Parei e fiquei olhando, e ouvindo. Uma, porque nunca tivera antes a oportunidade de ver João Cabral falando. Outra, que a fama do poeta era a de ser ele um turrão, seco, de meias palavras. E me surpreendi vendo um sujeito de língua solta, quase boquirroto, falando mais que os demais entrevistados e o entrevistador juntos. Em alguns momentos, mais tenso, repetia a pergunta “compreende?”, quatro ou cinco vezes na mesma frase. Mas logo deslanchava e esquecia o cacoete.

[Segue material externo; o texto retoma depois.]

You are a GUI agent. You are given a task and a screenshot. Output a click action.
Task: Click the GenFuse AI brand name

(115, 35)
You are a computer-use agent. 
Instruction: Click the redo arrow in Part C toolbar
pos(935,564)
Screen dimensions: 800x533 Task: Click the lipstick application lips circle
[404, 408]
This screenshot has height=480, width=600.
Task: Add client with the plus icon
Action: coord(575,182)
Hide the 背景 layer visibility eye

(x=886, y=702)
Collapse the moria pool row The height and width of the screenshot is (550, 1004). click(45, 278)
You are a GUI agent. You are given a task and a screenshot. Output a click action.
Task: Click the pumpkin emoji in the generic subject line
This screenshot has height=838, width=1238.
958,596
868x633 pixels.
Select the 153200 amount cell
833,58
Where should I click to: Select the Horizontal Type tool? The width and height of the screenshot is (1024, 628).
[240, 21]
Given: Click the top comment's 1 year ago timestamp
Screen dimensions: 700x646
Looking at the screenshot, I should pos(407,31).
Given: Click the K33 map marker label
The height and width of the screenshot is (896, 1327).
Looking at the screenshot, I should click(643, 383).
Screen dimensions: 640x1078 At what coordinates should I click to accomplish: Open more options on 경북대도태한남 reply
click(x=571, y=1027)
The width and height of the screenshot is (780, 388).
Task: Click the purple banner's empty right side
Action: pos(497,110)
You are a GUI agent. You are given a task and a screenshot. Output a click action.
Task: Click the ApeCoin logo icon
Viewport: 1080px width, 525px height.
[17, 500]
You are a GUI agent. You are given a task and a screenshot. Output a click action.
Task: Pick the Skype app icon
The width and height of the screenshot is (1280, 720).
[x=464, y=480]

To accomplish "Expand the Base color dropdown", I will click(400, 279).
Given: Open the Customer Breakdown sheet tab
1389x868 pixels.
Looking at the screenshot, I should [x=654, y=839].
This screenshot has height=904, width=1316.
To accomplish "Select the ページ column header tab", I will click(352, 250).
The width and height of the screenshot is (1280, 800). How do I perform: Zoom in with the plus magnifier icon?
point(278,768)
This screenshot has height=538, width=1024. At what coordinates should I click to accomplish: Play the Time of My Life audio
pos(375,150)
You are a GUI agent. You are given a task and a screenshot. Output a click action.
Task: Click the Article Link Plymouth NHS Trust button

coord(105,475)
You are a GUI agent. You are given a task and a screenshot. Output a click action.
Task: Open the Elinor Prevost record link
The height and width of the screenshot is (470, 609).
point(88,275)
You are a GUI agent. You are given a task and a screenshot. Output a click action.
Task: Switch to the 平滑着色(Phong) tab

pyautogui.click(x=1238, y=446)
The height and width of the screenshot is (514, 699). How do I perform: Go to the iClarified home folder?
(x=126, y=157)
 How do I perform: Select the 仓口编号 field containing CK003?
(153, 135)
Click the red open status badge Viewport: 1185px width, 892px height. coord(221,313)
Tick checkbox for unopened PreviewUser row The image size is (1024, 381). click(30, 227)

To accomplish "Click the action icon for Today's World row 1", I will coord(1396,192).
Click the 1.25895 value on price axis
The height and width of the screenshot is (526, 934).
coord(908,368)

Falou coisas interessantíssimas, contou segredos de oficina, como qualquer mortal. Contou, por exemplo, que quando fazia poesia tinha que se concentrar naquilo e não pensar em mais nada. Então, enquanto era simples funcionário de embaixada, tudo bem. Terminava o trabalho e ia para casa de cabeça fresca para a poesia. Mas quando foi nomeado chefe de missão, no Senegal, descobriu que saía do trabalho e levava os problemas da embaixada para casa, dentro da cabeça. Aí era impossível fazer poesia. Estava, no dia (ou noite) da entrevista, esperando a aposentadoria para poder se dedicar aos seus versos.
Aos versos, sim, porque – e João Cabral endureceu a voz neste ponto – a poesia se faz com versos, e não com palavras soltas como queriam os concretistas. E confessou que era um poeta visual, que suas metáforas podiam ser desenhadas, que ele de alguma forma as desenhava na mente antes de pô-las no papel. Por isso ele se socorria dos artistas, como Fayga, para ilustrarem seus poemas. Por isso ele imprimia seus próprios livros numa tipografia que encontrou na embaixada brasileira da Espanha. (Por isso, acrescento eu agora, o desespero em que ficou, nos últimos anos antes de morrer, com a cegueira de que foi atacado).
Tanto falou e tanto disse o poeta, que José Mindlin, diante das câmaras, se declarou estupefato: nunca vira João Cabral tão eloqüente. Não acho, porém, que o motivo tenha sido o de querer deixar um longo e minucioso depoimento para a posteridade, em som e em imagem. Pode ser que estivesse com alguma paixão nova, o que explica arroubos repentinos. Mas o mais provável é que ele ficou boquirroto de nervoso. Acontece nas melhores famílias.